**DAFTAR TUGAS:**
[A] Tulis kembali sebagian tulisan Tersirat dan ganti "Surabaya" dengan "Malang". Mulailah dari bagian yang memuat "Semakin kereta menjauhi" dan berhenti setelah "yang masih terabaikan.".
[B] Dalam tulisan Tersirat, kota mana yang semakin dijauhi oleh kereta?
[C] Tolong lanjutkan tulisan Tersirat, mulai setelah kalimat terakhirnya.

**KUTIPAN HALAMAN:**
★ ★ ★ ★
TERSIRAT

TERSIRAT

Semakin kereta menjauhi Surabaya, semakin pula rasanya sesak memenuhi dadaku—tentu karena meninggalkan kota ini. Ya, kota tempat aku mencari jati diri, membawa pulang beragam jawaban, tapi juga satu pertanyaan yang masih terabaikan.

Masih belum percaya aku benar-benar tidak bertemu dengan orang-orang yang sudah berjasa padaku di Kota Pahlawan ini. Mesin kereta yang melaju cepat seolah menyadarkanku untuk segera kembali pada kehidupan yang semestinya—kenyataan yang akan dihadapi, suka atau tidak harus mengalah pada ego sendiri.

Aku memberanikan diri untuk mengucapkan "selamat tinggal" pada seseorang yang membiarkan aku pulang dengan satu pertanyaan yang ia abaikan. Satu pertanyaan yang pada akhirnya aku menyerah, dan mengerti ke mana alur yang harus aku tempuh. Bukan menuju dirinya, melainkan menuju diriku sendiri. Berusaha memahami setiap inci kejadian—bahwa sebenarnya dia telah memberikan jawaban tersirat. Berusaha membaca gerak-gerik terkecil hingga yang sangat jelas, bahwa tak ada kesempatan apapun, baik untukku maupun masa depanku.
★ ★ ★ ★
**DATA MENTAH:**
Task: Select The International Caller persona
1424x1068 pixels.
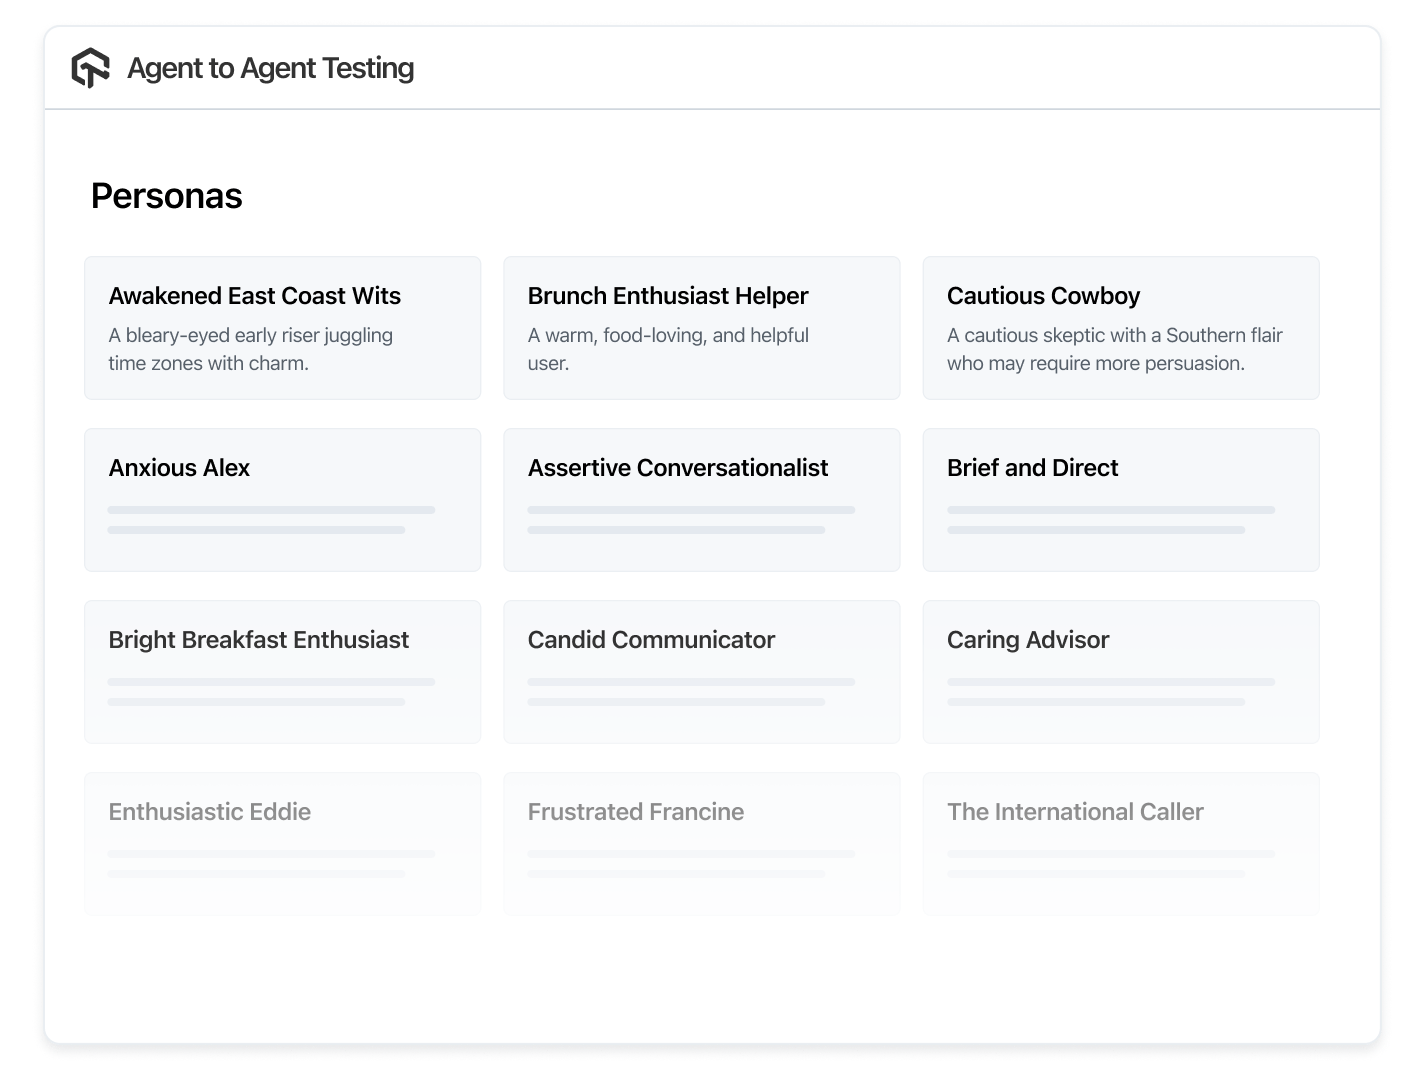Action: [1121, 842]
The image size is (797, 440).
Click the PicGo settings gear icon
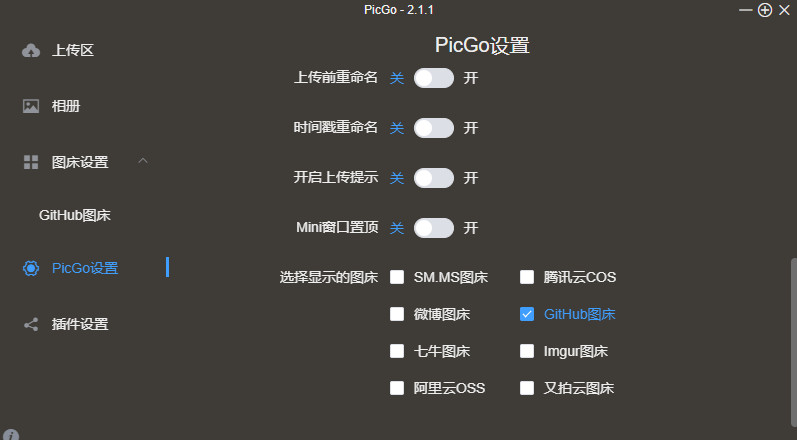(x=31, y=268)
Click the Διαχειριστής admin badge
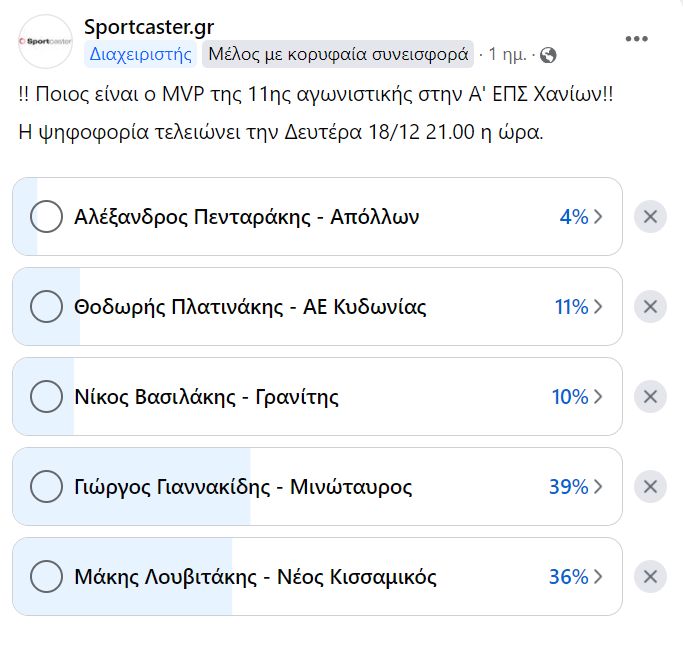The height and width of the screenshot is (646, 683). click(140, 54)
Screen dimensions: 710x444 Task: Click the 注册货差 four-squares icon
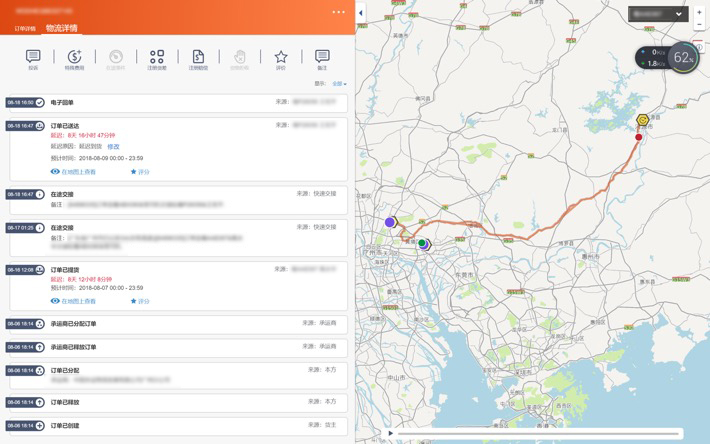(x=157, y=58)
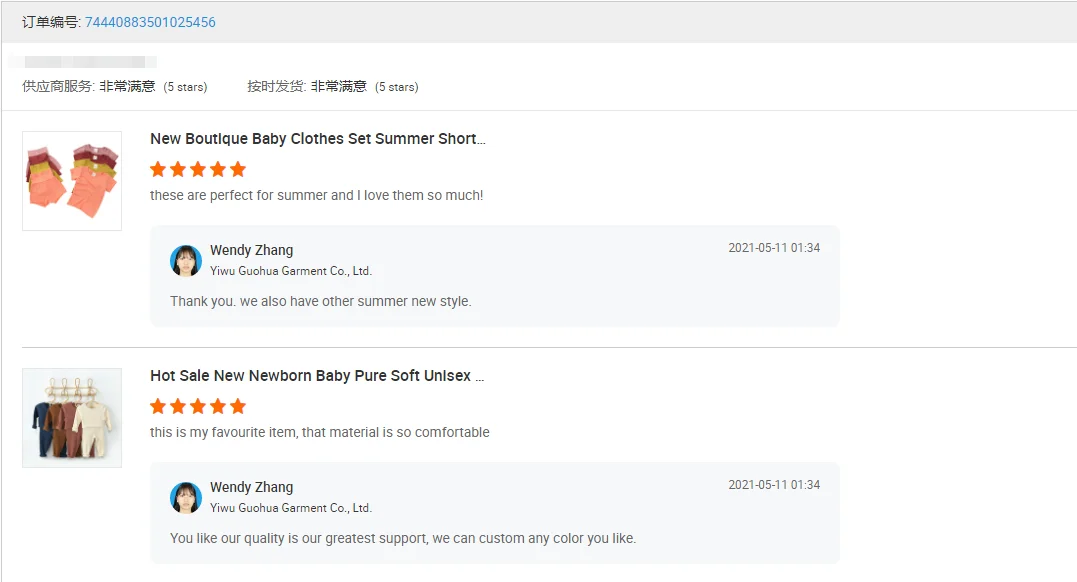Viewport: 1077px width, 582px height.
Task: Click fifth star of Baby Clothes Set rating
Action: point(238,169)
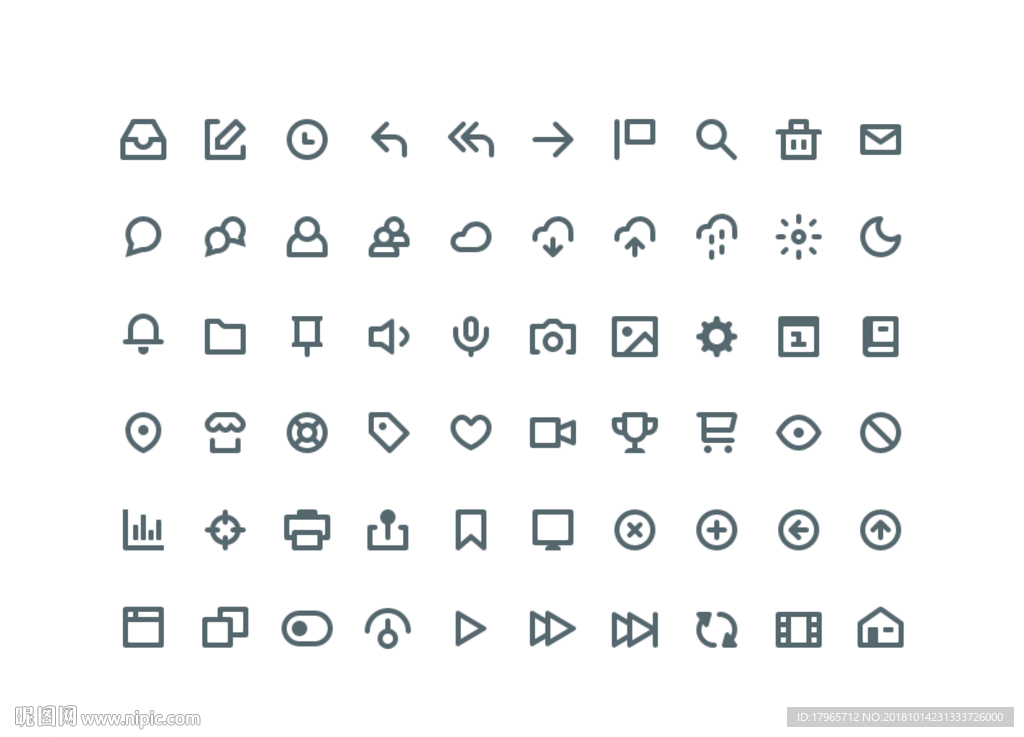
★ ★ ★ ★
**JAWABAN YANG DIHARAPKAN:**
[A]
Semakin kereta menjauhi Malang, semakin pula rasanya sesak memenuhi dadaku—tentu karena meninggalkan kota ini. Ya, kota tempat aku mencari jati diri, membawa pulang beragam jawaban, tapi juga satu pertanyaan yang masih terabaikan.

[B] Surabaya.

[C]
Sekali lagi runtuhnya harga diriku, rasa maluku atas seluruh kesalahanku yang belum bisa menghentikanku untuk terus mencoba, namun nyatanya, tetap pertanyaan itu hanya terjawab melalui kiasan. 
Tak perlu lagi meminta, sebab kalau memang begitu Qadar-Nya, maka akan aku ikuti apapun yang Ia tunjukkan padaku.

Lalu aku mengirimkan pesan terimakasih dan maafku tersebut padanya. Tak lama muncul sebuah pesan, "Semoga -kamu- bahagia dunia dan akhirat." Balasnya singkat, sesingkat kisahku untuk selesai di sini.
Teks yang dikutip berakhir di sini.